You got everything correctly. The advantages are: - For the end-user: not paying or paying less - For the hypervisor owner: a sleeping instance uses no CPU, so it reduces the load on the hypervisor

Other than that, it's still possible to oversubscribe, but you're right, we need to trump the scheduler. Another cool thing is that in the worst case scenario where an hypervisor gets full and it's over capacity, sleeping instances are great candidates for eviction.

nevon 3 hours ago | parent [-]

Ah, I think the part that I didn't consider was that an "idle" VM is not zero CPU cost, unlike a container, so indeed from a hypervisor owner perspective you'd like other active VMs to be able to use that CPU time. But again, doesn't that presuppose oversubscription? If a node is fully reserved, it doesn't matter if all of the running VMs are idle, you're still not going to be able to schedule another job on that node, so your costs remain the same unless you oversubscribe the host and count on the fact that there will be unused capacity available most of the time (similar to AWS Flex instances).

nicoche 3 hours ago | parent [-]

Yes definitely as an operator, you want to oversubscribe hosts. What I was mentioning is that there are still small benefits when an host is not full: the CPU gains _and_, for users, the fact that they're not paying/paying less (even though the operator is still paying for the full underutilized hypervisor, but hey, that's the game)

epolanski 18 hours ago | parent | prev | next [-]
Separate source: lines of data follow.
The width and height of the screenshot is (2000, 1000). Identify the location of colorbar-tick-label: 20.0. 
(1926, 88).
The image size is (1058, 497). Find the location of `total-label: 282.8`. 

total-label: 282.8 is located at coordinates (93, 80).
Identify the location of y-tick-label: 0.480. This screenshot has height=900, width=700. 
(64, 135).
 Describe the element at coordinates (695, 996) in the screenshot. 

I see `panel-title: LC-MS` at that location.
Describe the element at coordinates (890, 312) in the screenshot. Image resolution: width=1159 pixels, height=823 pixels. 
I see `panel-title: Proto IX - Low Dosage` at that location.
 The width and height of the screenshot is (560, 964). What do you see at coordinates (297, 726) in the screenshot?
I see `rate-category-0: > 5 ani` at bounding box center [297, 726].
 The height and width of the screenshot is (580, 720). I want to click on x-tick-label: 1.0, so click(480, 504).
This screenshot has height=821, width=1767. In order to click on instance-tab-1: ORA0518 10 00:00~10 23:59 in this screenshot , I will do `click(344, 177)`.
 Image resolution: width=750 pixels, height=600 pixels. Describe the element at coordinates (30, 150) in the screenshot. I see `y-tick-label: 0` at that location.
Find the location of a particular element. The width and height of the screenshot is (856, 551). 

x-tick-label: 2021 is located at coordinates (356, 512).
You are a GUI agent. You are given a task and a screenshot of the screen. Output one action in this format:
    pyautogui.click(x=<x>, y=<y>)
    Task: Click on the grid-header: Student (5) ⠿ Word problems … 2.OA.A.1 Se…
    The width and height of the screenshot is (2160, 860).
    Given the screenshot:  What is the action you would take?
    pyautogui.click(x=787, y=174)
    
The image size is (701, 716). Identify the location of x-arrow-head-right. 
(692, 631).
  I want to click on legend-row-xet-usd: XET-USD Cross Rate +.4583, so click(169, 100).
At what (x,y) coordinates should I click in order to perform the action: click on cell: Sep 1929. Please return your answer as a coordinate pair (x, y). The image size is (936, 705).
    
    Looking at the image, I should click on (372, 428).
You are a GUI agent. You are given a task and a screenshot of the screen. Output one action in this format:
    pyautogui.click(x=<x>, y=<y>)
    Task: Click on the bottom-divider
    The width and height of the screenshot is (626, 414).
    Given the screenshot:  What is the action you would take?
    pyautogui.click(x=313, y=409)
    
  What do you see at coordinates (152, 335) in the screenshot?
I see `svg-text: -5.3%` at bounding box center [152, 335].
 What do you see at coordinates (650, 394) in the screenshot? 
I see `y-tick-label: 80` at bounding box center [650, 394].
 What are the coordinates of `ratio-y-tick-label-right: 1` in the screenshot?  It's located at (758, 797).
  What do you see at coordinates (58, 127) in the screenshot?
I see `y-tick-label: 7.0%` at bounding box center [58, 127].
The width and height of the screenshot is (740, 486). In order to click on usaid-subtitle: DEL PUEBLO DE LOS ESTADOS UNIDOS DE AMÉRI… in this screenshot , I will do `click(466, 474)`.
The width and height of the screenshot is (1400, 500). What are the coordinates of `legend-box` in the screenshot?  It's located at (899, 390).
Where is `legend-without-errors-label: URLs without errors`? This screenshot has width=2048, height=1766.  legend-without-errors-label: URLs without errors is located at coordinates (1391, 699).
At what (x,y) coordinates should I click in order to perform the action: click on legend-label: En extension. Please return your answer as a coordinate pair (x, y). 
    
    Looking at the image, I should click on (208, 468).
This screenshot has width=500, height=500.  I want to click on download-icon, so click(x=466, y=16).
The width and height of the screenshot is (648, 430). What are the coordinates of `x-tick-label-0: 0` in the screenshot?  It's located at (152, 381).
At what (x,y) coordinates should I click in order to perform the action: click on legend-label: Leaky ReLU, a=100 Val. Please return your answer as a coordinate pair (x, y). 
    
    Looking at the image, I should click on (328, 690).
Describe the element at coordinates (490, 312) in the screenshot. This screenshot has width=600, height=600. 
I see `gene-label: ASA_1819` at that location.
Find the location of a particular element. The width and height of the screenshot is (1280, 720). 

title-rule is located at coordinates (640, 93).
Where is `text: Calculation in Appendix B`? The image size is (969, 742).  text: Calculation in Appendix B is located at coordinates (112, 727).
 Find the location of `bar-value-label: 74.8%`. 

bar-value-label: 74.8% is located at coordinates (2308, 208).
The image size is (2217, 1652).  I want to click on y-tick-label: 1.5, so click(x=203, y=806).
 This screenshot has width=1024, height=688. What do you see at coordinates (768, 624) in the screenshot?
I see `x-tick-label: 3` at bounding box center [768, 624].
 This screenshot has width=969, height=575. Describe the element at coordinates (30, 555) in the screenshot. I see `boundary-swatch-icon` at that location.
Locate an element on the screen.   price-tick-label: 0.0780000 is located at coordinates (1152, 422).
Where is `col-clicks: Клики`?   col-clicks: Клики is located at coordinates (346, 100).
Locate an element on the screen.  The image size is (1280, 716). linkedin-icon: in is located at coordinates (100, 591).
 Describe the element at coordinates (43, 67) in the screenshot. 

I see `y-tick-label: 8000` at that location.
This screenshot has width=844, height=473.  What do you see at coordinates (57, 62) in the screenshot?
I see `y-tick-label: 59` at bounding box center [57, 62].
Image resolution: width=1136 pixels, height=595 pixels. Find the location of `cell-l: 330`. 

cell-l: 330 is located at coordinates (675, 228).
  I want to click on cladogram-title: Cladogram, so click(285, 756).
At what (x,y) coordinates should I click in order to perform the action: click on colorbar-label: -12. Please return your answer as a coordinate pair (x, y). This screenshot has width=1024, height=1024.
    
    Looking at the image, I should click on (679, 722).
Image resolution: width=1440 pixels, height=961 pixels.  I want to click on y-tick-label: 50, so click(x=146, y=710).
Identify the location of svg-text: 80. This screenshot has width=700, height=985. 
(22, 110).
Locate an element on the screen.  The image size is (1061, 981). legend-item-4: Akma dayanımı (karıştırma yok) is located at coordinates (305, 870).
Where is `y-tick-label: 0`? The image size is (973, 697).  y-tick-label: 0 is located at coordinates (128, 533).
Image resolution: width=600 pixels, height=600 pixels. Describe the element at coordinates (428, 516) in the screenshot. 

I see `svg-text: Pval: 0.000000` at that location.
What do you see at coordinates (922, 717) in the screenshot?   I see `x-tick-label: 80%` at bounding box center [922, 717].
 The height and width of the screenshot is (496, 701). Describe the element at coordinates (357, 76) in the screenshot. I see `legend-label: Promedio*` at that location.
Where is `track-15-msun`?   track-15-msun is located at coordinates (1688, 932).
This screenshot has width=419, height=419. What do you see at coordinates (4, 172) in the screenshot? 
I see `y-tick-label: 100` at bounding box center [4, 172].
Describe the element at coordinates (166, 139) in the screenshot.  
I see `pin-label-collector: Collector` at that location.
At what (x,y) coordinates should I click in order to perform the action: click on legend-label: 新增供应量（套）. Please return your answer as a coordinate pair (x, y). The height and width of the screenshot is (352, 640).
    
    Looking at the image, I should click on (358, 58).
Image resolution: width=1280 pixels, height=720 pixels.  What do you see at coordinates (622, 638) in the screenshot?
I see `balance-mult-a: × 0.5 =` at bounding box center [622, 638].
Slightly OT but would be cool if there was a way to run computations in some on-demand VM that cold started in 200ms, did it thing, died and you only paid for the time you used it. In essence s lambda that exposed you a full blown VM rather than a limited environment.

eyberg 18 hours ago | parent | next [-]

There are a few ways to approach this. If you don't mind owning the orchestration layer this is precisely what firecracker does.

If you don't even want to pay for that though scheduling unikernels on something like ec2 gets you your full vm, is cheaper, has more resources than lambda and doesn't have the various limitations such as no gpu or timeouts or anything like that.

10 hours ago | parent [-]
[deleted]
easton 17 hours ago | parent | prev | next [-]

I would kill for this as a AWS service, but I admit all my use cases are around being too frugal to pay for the time it takes to initialize a EC2 instance from zero (like CI workers where I don’t want to pay when idle but also the task could possibly run longer than the lambda timeout).

ianseyler 18 hours ago | parent | prev [-]

Working on that now ;)

cptnntsoobv 19 hours ago | parent | prev | next [-]

> Saves the full VM state to disk

Does this include the RAM for the VM? For auto-idle systems like this where to park the RAM tends to be a significant concern. If you don't "retire" the RAM too the idling savings are limited to CPU cycles but if you do, the overheads of moving RAM around can easily wreck any latency budget you may have.

Curious how you are dealing with it.

deivid 11 hours ago | parent | prev | next [-]

Great post. Not sure if 200ms is fast though, you can definitely boot from zero to pid1 in <10ms.

I guess it depends on the workload, if you are snapshotting an already-loaded Python program, the time savings are huge, but if it's a program with fast startup, it's probably slower to snapshot.

> Waking up instantly on real traffic without breaking clients

is this for new TCP connections? Or also for connections opened prior to sleep?

stx5 14 hours ago | parent | prev | next [-]

How is this comparing to Rund? https://www.usenix.org/conference/atc22/presentation/li-ziju...

newaccount091 20 hours ago | parent | prev | next [-]

> Alongside the eBPF program, we run a lightweight daemon — scaletozero-agent — that monitors those counters. If no new packets show up for a set period, it initiates the sleep process.

> No polling. No heuristics. Just fast, kernel-level idle detection.

Isn't the `scaletozero-agent` daemon effectively polling eBPF map counters...?

markrwilliams 20 hours ago | parent [-]

Nope! There are evented eBPF map types that userspace processes can watch with epoll(2), e.g. https://docs.ebpf.io/linux/map-type/BPF_MAP_TYPE_RINGBUF/#ep...

nikisweeting 16 hours ago | parent | prev [-]

How does this stack up against unikernel-based VM snapshots?